Comparison of the climatic response functions obtained for trees growing at different regions along the transect show that there is a change in the climatic factor that defines tree-ring growth at sites located along the temperature gradient in central Eurasia (Fig. 14.17). Summer temperature is one of the most important external factors that define tree-ring growth at the northern treeline[20]. It positively influences tracheid production and explains up to 70% of the variability in tree-ring width. In the middle taiga region, the effect of summer temperature on tree-ring growth decreases and the influence of precipitation increases[21]. In this region, winter precipitation has a strong negative effect on tree-ring growth, while June temperature has a positive influence. In the forest–steppe zone, tree-ring climatic response functions are typical of regions with limited moisture[22], where variability in tree-ring width is mainly explained by moisture variability (directly influenced by precipitation and indirectly influenced by temperature). The negative influence of spring and early summer temperature is explained by water loss from the soil at the beginning of growing season. High temperatures in the previous August and September affect soil water content, which is important for tree-ring growth activation during the next growing season[23].

 

caption Fig. 14.17. Statistically significant correlations between tree-ring increments and climatic variables (typical climatic response functions) for different vegetation zones of central Eurasia along the Central Siberia IGBP transect. Potential alternative outcomes of climate change are also depicted. A warmer climate could result in the replacement of existing forest vegetation zones in sequence (linear response) or novel ecosystems could appear (nonlinear response)[1].

 

From north to south along the transect, the limiting positive effect of summer temperature in the forest–tundra zone is replaced by the limiting effect of spring precipitation (positive) and early summer temperature (negative) in the forest–steppe zone (Fig. 14.17). Climate conditions (soil moisture and temperature) at the beginning of and during the first part of the growing season play the key role in determining annual radial tree growth and wood production at various latitudes from the northern treeline to the forest–steppe zone. Moving from north to south, the start of the tree-ring growth season shifts to earlier dates. June and July conditions are important for trees growing at the northern treeline, whereas April through June precipitation and temperature influence tree-ring formation in the forest–steppe zone (Fig. 14.17).
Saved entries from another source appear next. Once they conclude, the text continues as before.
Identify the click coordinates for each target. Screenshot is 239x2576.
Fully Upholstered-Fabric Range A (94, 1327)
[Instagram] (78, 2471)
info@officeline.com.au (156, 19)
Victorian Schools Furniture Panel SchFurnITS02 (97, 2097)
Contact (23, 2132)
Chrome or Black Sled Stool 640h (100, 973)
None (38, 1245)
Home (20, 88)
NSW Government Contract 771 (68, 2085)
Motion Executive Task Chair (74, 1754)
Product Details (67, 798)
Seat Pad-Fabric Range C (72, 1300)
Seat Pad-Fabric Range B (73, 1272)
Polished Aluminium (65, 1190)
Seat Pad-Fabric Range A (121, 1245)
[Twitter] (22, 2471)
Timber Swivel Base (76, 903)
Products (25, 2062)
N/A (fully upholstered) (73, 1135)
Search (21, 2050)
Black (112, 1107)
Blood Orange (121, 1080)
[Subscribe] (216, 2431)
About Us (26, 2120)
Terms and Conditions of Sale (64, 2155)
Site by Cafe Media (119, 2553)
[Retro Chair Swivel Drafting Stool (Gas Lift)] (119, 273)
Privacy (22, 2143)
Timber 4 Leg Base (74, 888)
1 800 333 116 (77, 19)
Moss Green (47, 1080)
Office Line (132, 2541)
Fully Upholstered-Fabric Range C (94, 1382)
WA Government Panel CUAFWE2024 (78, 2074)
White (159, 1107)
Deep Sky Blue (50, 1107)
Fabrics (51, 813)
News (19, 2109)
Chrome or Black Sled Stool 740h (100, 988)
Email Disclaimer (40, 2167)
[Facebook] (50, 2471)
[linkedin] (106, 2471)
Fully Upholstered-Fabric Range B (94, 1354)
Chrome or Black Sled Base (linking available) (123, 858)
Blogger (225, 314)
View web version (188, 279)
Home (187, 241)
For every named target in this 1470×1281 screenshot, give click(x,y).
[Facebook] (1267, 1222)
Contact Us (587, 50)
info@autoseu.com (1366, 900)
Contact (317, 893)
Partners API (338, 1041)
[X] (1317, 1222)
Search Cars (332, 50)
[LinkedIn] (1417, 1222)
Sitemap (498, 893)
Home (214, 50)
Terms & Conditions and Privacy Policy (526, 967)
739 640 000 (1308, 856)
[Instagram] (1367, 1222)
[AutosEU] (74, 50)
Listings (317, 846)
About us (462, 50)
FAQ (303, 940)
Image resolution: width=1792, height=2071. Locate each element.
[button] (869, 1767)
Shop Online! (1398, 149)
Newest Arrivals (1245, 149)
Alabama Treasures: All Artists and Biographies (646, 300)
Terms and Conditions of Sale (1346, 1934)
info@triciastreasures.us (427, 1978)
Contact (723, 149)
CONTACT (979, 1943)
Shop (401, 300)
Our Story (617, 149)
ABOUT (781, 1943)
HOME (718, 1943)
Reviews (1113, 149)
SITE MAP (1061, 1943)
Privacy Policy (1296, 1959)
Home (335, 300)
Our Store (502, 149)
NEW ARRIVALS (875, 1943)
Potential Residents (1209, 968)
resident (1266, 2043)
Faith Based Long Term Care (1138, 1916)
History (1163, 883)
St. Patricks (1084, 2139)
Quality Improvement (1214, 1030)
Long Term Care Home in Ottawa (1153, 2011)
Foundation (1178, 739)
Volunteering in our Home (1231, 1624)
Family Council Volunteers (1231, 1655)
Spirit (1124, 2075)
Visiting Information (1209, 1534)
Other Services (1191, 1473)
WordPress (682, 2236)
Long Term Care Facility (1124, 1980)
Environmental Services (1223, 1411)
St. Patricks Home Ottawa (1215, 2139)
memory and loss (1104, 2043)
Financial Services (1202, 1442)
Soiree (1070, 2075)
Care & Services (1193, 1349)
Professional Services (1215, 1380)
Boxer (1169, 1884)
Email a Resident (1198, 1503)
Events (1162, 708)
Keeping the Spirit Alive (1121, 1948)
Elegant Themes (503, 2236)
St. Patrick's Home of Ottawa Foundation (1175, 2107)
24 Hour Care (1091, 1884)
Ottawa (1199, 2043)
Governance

Under climate scenarios projected by the Arctic Climate Impact Assessment (ACIA)-designated models, trees currently growing in a given central Eurasian forest zone begin to experience temperatures near the end of the 21st century that are typical today of the next zone to the south. The simplest response (linear) would be for the propagules of the vegetation of any zone under consideration to migrate northward and eventually reconstitute the zone further north – in effect a "migration" of the zone northward through regeneration over time, so that present-day zones are replaced in the same sequence by the zones found to the south (Fig. 14.17). However, novel features of the ACIA-designated climate projections and their effects through time could bring about a nonlinear forest response (Fig. 14.17). It is difficult to make specific projections of these outcomes, but it is possible that some processes resulting from the ACIA-designated climate projections will produce unique effects not seen within the range of temperature variability experienced during the last millennium.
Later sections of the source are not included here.